What is required: Reproduce the data verbatim, starting at the line containing "Click the Open access link" and continuing through the end, with both ends included.

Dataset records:
——————

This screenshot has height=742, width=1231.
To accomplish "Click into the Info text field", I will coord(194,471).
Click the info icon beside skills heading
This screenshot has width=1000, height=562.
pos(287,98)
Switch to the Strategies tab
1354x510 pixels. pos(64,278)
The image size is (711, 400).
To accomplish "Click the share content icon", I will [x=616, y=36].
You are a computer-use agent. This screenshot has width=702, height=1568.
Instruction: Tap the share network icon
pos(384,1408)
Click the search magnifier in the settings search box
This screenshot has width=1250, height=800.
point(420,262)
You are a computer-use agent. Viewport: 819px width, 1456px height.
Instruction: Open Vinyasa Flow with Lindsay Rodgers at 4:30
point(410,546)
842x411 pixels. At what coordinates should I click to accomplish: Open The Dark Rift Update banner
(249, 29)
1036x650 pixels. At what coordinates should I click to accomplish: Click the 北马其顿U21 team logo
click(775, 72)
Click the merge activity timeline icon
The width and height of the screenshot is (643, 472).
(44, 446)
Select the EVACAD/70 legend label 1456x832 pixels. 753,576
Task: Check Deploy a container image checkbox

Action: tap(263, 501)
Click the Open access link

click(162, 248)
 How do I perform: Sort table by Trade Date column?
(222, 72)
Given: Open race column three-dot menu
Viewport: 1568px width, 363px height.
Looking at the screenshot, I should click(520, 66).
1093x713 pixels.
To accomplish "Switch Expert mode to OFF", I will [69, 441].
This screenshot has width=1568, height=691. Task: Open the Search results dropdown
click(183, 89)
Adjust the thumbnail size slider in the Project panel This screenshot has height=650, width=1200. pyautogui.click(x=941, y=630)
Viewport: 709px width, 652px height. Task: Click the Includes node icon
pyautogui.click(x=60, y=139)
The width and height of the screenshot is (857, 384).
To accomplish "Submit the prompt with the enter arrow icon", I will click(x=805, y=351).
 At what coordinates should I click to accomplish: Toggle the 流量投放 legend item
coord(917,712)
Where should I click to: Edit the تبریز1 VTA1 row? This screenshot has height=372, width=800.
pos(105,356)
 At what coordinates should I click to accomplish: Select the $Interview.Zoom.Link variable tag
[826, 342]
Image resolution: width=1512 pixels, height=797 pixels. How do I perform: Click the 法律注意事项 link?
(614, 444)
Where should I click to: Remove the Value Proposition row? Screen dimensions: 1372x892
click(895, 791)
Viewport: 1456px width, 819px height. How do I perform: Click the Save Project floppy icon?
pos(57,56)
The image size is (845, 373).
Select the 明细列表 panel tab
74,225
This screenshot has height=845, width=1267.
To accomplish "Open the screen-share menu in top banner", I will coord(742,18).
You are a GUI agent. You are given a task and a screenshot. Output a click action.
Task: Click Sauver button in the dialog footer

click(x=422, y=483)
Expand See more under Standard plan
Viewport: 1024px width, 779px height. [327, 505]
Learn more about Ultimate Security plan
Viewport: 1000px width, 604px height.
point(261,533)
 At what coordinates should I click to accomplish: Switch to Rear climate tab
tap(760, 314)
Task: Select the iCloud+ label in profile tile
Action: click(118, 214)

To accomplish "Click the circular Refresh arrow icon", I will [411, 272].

——————

Complete output:
Click the Open access link

click(162, 248)
 How do I perform: Sort table by Trade Date column?
(222, 72)
Given: Open race column three-dot menu
Viewport: 1568px width, 363px height.
Looking at the screenshot, I should click(520, 66).
1093x713 pixels.
To accomplish "Switch Expert mode to OFF", I will [69, 441].
This screenshot has width=1568, height=691. Task: Open the Search results dropdown
click(183, 89)
Adjust the thumbnail size slider in the Project panel This screenshot has height=650, width=1200. pyautogui.click(x=941, y=630)
Viewport: 709px width, 652px height. Task: Click the Includes node icon
pyautogui.click(x=60, y=139)
The width and height of the screenshot is (857, 384).
To accomplish "Submit the prompt with the enter arrow icon", I will click(x=805, y=351).
 At what coordinates should I click to accomplish: Toggle the 流量投放 legend item
coord(917,712)
Where should I click to: Edit the تبریز1 VTA1 row? This screenshot has height=372, width=800.
pos(105,356)
 At what coordinates should I click to accomplish: Select the $Interview.Zoom.Link variable tag
[826, 342]
Image resolution: width=1512 pixels, height=797 pixels. How do I perform: Click the 法律注意事项 link?
(614, 444)
Where should I click to: Remove the Value Proposition row? Screen dimensions: 1372x892
click(895, 791)
Viewport: 1456px width, 819px height. How do I perform: Click the Save Project floppy icon?
pos(57,56)
The image size is (845, 373).
Select the 明细列表 panel tab
74,225
This screenshot has height=845, width=1267.
To accomplish "Open the screen-share menu in top banner", I will coord(742,18).
You are a GUI agent. You are given a task and a screenshot. Output a click action.
Task: Click Sauver button in the dialog footer

click(x=422, y=483)
Expand See more under Standard plan
Viewport: 1024px width, 779px height. [327, 505]
Learn more about Ultimate Security plan
Viewport: 1000px width, 604px height.
point(261,533)
 At what coordinates should I click to accomplish: Switch to Rear climate tab
tap(760, 314)
Task: Select the iCloud+ label in profile tile
Action: click(118, 214)

To accomplish "Click the circular Refresh arrow icon", I will [411, 272].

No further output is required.